Loss of Ncd function in ncd  ²–gfp* mutant oocytes causes misregulation of the meiotic divisions, resulting in continued divisions after the initial two divisions in in vitro–activated live mutant oocytes. Maternal chromosomes are also associated with spindles instead of the normal polar bodies in normally activated fixed mutant eggs. In wild-type embryos, the formation of polar bodies could sequester the maternal chromosomes from cytoplasmic factors, preventing further spindle-associated divisions. Loss of regulation over the number of meiotic divisions could be due to the inability of the mutant Ncd² motor to focus the meiotic chromosomes into polar bodies, which consist of chromosomes with centromeres oriented inward, surrounded by an array of short microtubules (Hatsumi and Endow, 1992b; Komma and Endow, 1997; Page and Orr-Weaver, 1997). The polar bodies of Drosophila resemble monopolar spindles and may undergo assembly in a manner similar to that of meiotic spindle poles. The apparent requirement for Ncd to focus the microtubuleassociated chromosomes into polar bodies reinforces the idea that both crosslinking activity and movement of the crosslinking activity along microtubules are required to maintain focused arrays of microtubules such as spindle poles and polar bodies. Spindle-associated maternal chromosomes are also observed in embryos of the ca^nd null mutant (Hatsumi and Endow, 1992b), evidence that the absence of Ncd, as well as the loss of Ncd function, results in continued divisions of the oocyte chromosomes.

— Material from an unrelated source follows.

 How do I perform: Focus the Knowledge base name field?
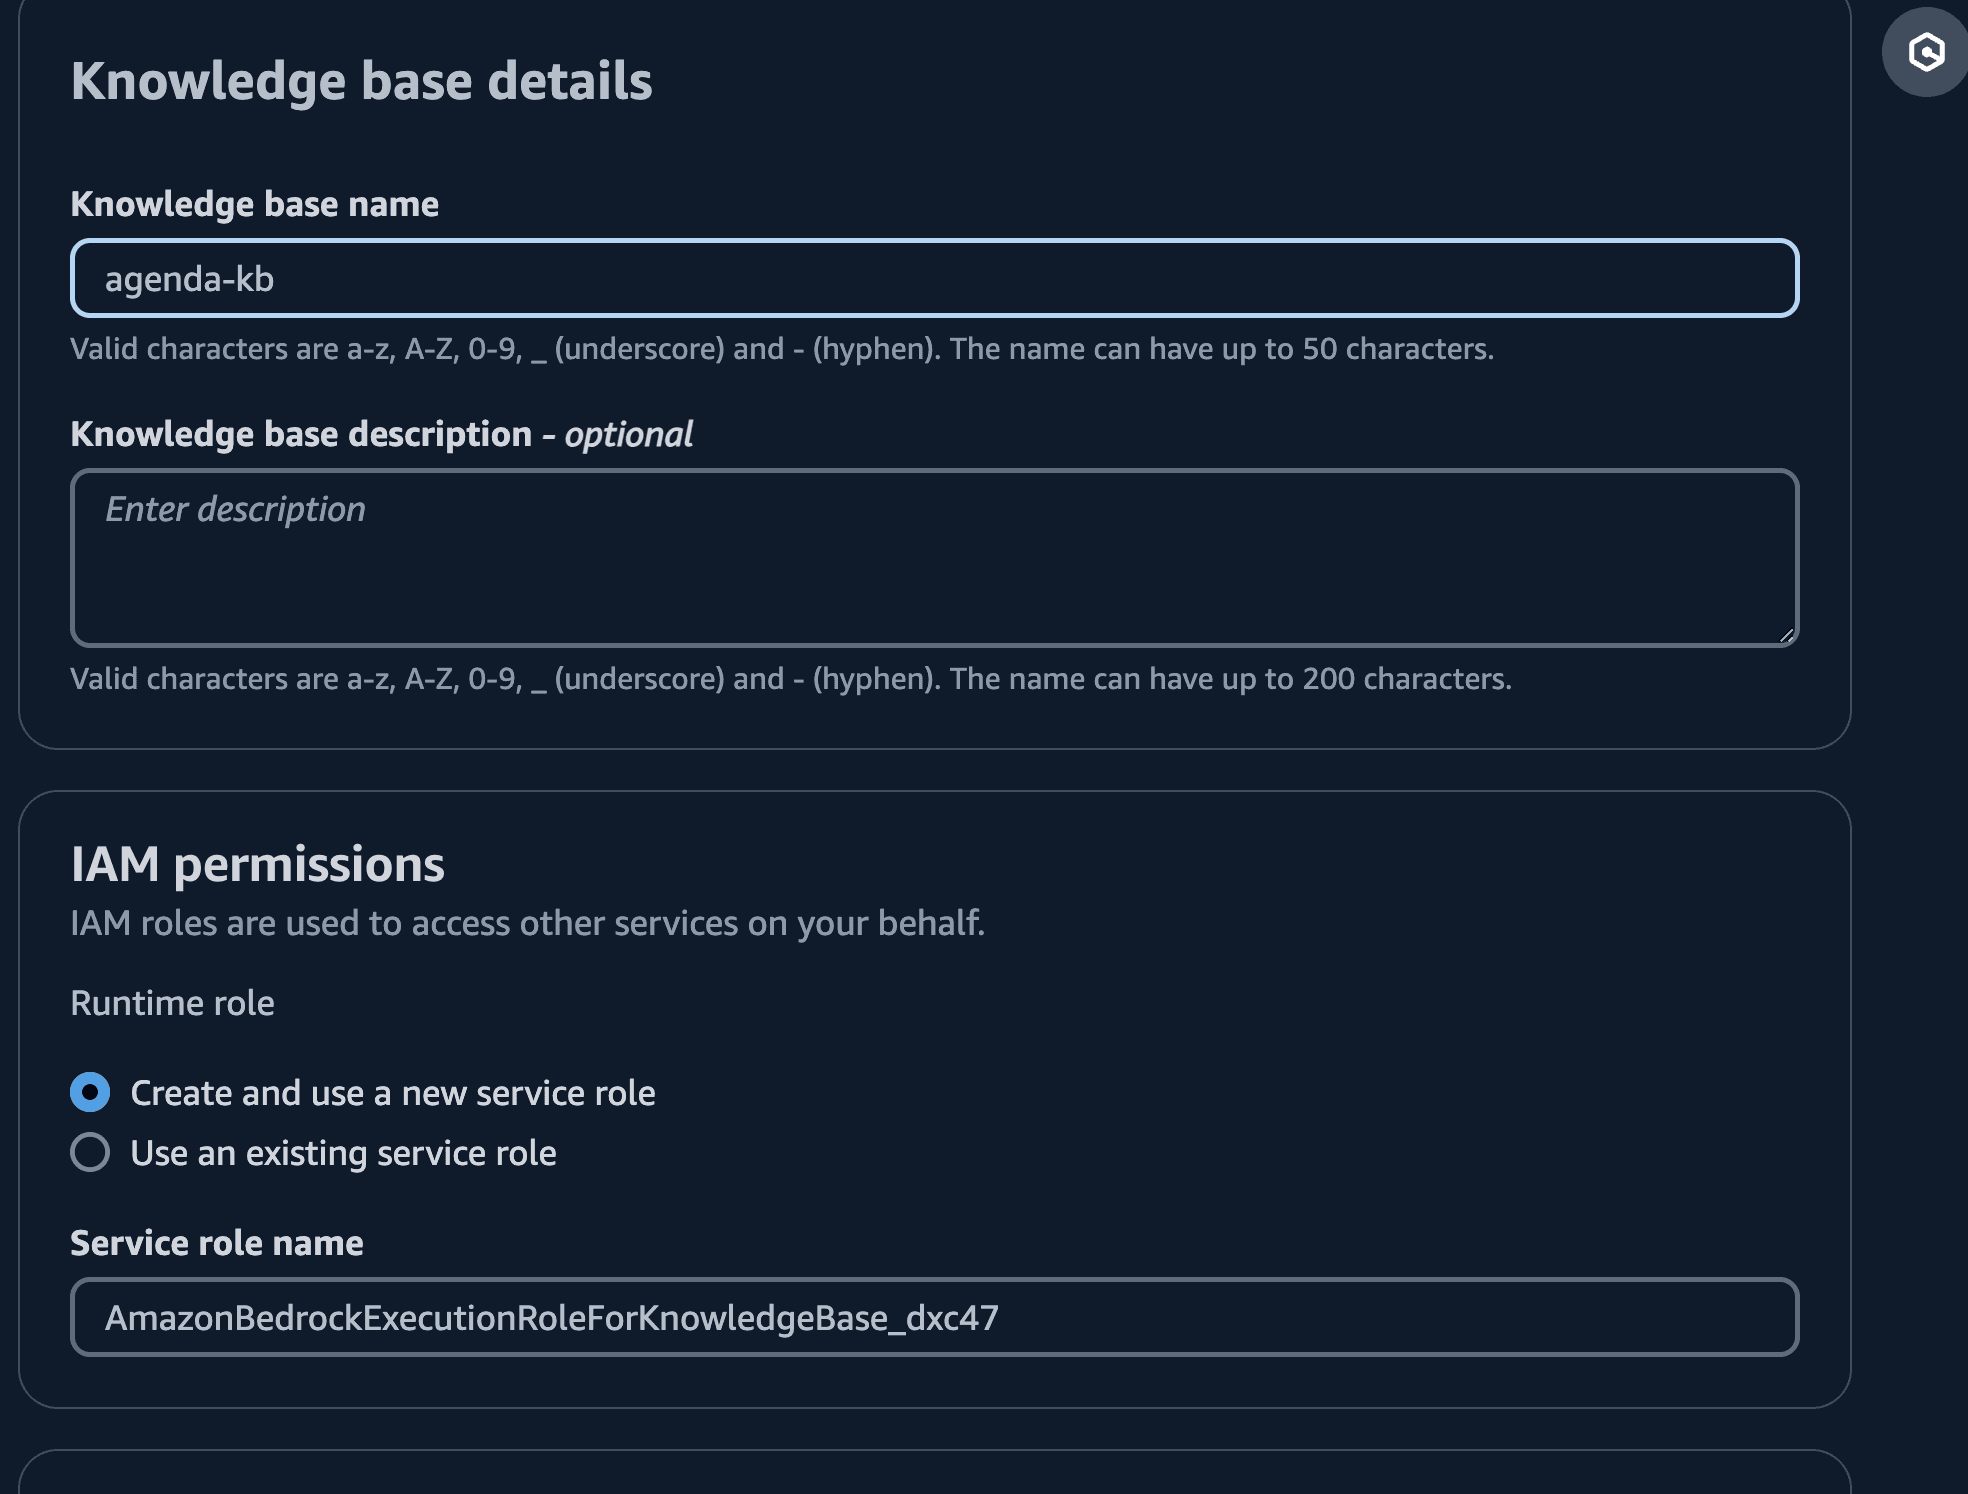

Several effects of the loss of Ncd function that are reported here were not detected in previous studies of antibody-stained fixed oocytes and embryos. These include failure of meiosis I spindle elongation, failure of meiosis II spindle assembly, and destabilization of spindle fibers. The ability to monitor meiotic spindle dynamics in live oocytes provides an important means of determining the effect of mutants on spindle assembly and dynamics. Further studies should lead to a complete picture of the role of microtubule motors like Ncd, and microtubule dynamics, in meiotic spindle assembly and function.

This work is supported by grants from the National Institutes of Health and American Cancer Society to S.A. Endow.